Black Sun (Photobook)
By Soren Solker | Edition Circle, Denmark 2021.

Ancient peoples thought you could read the future in the movement of birds.  Solker’s astonishing pictures of murmurations might revive the idea.  These are not photoshopped images, he says not a single bird has been added or excluded.

A life in Parts (Biography)
By Brian Cranson | Seven Dials 2017.

I’m not big on biography, but this is a straight-forward, down to earth memoire from an actor who knows how lucky he is to have got the parts he’s had. From a difficult family upbringing to Malcolm in the Middle’s Dad, to Breaking Bads, Walter White he expresses himself with warmth, humour and humility.

Sandra Cate

Free: A Child and a Country at the End of History
By Lea Ypi | W. W. Norton 2021

A young Albanian woman comes of age as her country breaks from its authoritarian, socialist past as a Soviet satellite to attempt a “free” capitalist path forward. With humor, compassion and keen observations, Ypi learns of the lies that shaped her worldview and yet opened her future, to confront the many shaded meanings of freedom. 

When the Mountains Dance: Love, Loss and Hope in the Heart of Italy
By Christine Toomey | Weidenfeld & Nicolson 2023 (Amazon)

How do communities survive, thrive, or even disintegrate after major earthquakes? Christine Toomey considers these questions through a very personal lens — her beloved home in Amadola, Italy, damaged by the 2016 earthquake and the former home of a priest who asked the same questions of earlier earthquake tragedies. Her moving account, graceful and profound, encourages those living in earthquake-prone areas to meditate on their risks and consequences. 

Stuart Freedman

Caste Matters
By Suraj Yendge. India Viking 2019 (Powell’s Books)

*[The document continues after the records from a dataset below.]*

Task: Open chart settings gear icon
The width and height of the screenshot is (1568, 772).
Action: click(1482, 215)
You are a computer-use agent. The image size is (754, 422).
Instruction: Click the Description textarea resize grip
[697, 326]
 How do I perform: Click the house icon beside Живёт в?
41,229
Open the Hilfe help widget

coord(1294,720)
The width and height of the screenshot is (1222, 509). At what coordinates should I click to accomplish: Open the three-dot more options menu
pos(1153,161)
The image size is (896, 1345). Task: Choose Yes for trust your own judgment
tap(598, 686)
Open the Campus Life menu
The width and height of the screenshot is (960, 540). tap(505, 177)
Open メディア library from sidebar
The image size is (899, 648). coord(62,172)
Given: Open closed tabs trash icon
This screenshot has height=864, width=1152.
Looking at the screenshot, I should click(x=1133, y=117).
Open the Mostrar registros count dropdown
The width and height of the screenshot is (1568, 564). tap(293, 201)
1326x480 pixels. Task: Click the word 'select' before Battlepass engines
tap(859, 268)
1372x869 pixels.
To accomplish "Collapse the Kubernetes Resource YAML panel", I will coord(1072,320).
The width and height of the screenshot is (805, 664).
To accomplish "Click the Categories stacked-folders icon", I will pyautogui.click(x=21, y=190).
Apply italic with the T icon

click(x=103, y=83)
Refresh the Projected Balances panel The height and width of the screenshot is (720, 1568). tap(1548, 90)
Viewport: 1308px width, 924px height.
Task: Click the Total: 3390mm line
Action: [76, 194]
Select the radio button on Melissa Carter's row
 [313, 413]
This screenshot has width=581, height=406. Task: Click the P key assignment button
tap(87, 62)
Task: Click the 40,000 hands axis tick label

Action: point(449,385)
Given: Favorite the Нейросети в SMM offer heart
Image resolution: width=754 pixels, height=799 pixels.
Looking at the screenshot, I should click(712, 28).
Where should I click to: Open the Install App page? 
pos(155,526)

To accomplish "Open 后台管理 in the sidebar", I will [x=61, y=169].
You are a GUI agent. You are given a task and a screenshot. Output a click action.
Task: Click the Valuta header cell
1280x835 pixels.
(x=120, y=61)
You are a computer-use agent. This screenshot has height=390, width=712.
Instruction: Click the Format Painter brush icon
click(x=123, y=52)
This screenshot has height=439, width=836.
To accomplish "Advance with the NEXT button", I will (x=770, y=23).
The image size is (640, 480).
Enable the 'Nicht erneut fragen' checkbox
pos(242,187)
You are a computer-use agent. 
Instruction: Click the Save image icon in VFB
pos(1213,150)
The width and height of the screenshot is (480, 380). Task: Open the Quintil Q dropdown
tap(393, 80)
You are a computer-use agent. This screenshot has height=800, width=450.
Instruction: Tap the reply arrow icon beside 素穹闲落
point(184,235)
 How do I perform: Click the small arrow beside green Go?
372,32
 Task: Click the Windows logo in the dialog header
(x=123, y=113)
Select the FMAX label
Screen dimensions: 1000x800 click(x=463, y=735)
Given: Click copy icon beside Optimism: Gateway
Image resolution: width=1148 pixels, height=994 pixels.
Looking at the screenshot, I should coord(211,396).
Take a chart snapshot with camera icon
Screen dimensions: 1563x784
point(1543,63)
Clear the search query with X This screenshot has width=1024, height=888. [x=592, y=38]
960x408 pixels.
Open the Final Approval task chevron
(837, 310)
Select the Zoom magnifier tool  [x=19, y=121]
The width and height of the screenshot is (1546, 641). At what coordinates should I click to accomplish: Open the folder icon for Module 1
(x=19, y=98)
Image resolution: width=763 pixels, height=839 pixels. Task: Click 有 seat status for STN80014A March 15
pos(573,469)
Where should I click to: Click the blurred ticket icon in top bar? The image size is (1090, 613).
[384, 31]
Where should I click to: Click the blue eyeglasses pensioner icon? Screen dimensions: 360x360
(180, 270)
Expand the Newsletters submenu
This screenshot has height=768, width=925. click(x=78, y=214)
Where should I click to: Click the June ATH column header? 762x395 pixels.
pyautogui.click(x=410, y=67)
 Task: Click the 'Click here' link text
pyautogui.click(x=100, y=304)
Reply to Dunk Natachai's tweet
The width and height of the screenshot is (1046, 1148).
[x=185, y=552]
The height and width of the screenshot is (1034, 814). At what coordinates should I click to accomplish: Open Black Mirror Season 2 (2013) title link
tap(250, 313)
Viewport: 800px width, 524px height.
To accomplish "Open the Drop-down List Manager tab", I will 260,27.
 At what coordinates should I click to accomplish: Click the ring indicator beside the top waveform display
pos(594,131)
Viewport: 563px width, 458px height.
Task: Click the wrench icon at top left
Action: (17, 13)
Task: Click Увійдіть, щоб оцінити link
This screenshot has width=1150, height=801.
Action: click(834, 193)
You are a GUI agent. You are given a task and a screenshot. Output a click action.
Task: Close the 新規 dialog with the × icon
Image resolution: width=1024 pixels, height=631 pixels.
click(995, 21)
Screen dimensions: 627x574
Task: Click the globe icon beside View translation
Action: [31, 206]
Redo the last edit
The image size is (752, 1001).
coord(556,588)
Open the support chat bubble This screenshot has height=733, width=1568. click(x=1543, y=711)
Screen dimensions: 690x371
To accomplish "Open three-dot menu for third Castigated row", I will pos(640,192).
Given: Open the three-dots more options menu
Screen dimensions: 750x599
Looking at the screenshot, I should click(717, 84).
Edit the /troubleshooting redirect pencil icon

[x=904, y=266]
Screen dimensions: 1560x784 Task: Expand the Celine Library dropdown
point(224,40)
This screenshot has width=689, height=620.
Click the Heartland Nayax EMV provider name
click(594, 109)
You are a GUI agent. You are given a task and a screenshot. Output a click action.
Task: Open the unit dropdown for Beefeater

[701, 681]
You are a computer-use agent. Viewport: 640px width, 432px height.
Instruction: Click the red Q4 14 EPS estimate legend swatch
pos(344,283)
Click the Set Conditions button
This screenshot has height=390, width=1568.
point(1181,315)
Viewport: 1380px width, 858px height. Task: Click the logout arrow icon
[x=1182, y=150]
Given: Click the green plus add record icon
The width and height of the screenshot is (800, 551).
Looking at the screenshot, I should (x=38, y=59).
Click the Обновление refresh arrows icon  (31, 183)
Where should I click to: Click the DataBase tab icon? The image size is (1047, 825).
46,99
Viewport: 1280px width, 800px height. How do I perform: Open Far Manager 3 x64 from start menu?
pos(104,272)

A really disturbing but important work on Dalits in India by a young Dalit scholar. Might be tricky to get because it’s published in India by Penguin/Viking but I finally got a copy

The Bell of Old Tokyo
By Anna Sherman. Picador USA 2020 (Powell’s Books

A bit of a masterpiece in that it weaves reportage about Tokyo in with interviews about the bells at different points (usually temples) of the city and as such is a discussion about the wider and changing Japanese culture. 

The Seven Moons of Maali Almeida
By Shehan Karuntilaka. W. W. Norton 2022 (Powell’s Books)

Won the Booker – A story told from beyond the grave by a Sri Lankan photojournalist. I can’t really say more because it’ll give the game an away – but it’s cracking.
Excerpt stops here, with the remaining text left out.